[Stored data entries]
+-------+

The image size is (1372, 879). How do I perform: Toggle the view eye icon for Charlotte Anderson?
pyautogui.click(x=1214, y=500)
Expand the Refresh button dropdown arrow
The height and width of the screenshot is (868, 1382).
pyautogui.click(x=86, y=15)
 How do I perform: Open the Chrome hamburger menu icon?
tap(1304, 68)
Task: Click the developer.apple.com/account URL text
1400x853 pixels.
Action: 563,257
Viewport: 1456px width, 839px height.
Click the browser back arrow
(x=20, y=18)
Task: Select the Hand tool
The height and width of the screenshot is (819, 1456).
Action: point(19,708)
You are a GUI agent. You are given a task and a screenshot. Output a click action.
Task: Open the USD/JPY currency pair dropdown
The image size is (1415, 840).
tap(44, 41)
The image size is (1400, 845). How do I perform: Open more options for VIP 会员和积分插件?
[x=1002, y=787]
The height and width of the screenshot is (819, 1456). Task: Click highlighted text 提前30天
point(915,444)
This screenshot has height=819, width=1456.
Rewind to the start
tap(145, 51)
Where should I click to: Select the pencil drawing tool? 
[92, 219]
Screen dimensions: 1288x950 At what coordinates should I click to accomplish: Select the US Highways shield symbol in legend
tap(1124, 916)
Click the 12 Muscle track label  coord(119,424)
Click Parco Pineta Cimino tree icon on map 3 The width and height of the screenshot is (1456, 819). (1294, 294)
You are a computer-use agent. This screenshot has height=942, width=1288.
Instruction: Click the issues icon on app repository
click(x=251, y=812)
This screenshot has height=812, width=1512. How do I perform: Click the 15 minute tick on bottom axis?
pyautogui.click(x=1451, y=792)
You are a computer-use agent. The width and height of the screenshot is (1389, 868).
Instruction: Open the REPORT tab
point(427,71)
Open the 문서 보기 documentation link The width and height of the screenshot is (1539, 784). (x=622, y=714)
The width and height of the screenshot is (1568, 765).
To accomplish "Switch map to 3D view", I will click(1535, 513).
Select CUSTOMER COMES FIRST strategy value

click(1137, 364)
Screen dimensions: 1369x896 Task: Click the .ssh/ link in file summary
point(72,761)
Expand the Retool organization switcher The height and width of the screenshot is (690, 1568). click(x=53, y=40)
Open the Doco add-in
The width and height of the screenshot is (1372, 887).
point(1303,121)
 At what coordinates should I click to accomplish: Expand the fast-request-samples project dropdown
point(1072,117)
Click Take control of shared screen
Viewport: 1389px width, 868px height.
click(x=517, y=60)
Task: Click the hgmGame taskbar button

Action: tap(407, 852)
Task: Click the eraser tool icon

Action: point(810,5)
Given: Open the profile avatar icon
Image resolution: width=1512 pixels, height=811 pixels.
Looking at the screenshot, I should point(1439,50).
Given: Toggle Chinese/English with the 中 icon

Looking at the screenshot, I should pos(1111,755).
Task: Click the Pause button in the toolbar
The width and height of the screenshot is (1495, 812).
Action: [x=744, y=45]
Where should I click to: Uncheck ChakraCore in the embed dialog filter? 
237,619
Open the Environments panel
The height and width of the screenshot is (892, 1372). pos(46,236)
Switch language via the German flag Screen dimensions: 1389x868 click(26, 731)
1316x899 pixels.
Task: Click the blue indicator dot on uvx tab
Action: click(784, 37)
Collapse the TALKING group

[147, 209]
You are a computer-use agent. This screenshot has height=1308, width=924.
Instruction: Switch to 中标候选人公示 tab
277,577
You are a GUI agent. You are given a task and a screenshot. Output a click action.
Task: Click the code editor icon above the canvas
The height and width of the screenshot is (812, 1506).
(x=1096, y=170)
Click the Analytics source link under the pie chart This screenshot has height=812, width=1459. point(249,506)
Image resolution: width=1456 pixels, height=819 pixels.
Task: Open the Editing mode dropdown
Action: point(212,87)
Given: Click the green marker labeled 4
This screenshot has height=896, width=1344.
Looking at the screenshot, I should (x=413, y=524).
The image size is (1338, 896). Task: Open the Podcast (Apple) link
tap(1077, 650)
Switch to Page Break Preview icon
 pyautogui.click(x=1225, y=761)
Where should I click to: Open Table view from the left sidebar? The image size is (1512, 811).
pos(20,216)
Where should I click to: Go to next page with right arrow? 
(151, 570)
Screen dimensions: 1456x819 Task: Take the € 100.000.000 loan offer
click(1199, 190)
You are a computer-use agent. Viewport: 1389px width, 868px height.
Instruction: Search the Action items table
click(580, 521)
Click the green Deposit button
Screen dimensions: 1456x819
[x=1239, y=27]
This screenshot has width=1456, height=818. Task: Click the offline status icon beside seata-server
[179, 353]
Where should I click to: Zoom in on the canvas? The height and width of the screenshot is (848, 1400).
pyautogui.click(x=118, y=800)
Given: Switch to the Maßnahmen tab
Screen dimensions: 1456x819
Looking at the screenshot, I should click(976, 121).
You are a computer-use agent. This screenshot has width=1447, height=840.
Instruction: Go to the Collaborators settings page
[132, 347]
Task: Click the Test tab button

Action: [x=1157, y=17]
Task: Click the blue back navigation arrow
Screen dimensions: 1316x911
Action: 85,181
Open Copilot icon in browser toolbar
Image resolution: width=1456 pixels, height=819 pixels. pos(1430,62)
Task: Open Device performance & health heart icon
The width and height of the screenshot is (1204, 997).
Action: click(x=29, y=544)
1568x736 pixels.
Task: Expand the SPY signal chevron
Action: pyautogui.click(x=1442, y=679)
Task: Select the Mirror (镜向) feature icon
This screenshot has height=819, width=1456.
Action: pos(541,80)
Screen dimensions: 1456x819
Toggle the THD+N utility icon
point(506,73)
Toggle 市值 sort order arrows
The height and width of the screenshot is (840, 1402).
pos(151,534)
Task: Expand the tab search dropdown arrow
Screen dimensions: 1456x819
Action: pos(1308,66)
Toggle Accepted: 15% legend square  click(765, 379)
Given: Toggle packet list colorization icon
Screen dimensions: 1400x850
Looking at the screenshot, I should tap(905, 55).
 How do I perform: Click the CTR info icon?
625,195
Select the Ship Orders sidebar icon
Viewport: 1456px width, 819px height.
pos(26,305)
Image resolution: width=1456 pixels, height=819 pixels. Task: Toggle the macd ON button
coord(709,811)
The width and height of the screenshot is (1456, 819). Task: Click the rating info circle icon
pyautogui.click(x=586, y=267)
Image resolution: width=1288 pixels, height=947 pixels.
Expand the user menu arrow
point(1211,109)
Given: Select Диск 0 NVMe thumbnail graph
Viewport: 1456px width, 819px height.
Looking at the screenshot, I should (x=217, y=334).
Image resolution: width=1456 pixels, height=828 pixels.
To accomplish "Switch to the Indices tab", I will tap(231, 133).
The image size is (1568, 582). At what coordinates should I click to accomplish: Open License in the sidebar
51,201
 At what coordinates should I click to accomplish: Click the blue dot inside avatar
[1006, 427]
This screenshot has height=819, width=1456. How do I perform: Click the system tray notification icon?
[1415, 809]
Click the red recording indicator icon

+-------+

The task
Please copy every line in the entries where "computer" appears.

Solution to the exercise
You are a computer-use agent. This screenshot has height=942, width=1288.
You are a computer-use agent. The width and height of the screenshot is (1389, 868).
You are a computer-use agent. This screenshot has height=1308, width=924.
You are a computer-use agent. Viewport: 1389px width, 868px height.
You are a computer-use agent. This screenshot has width=1447, height=840.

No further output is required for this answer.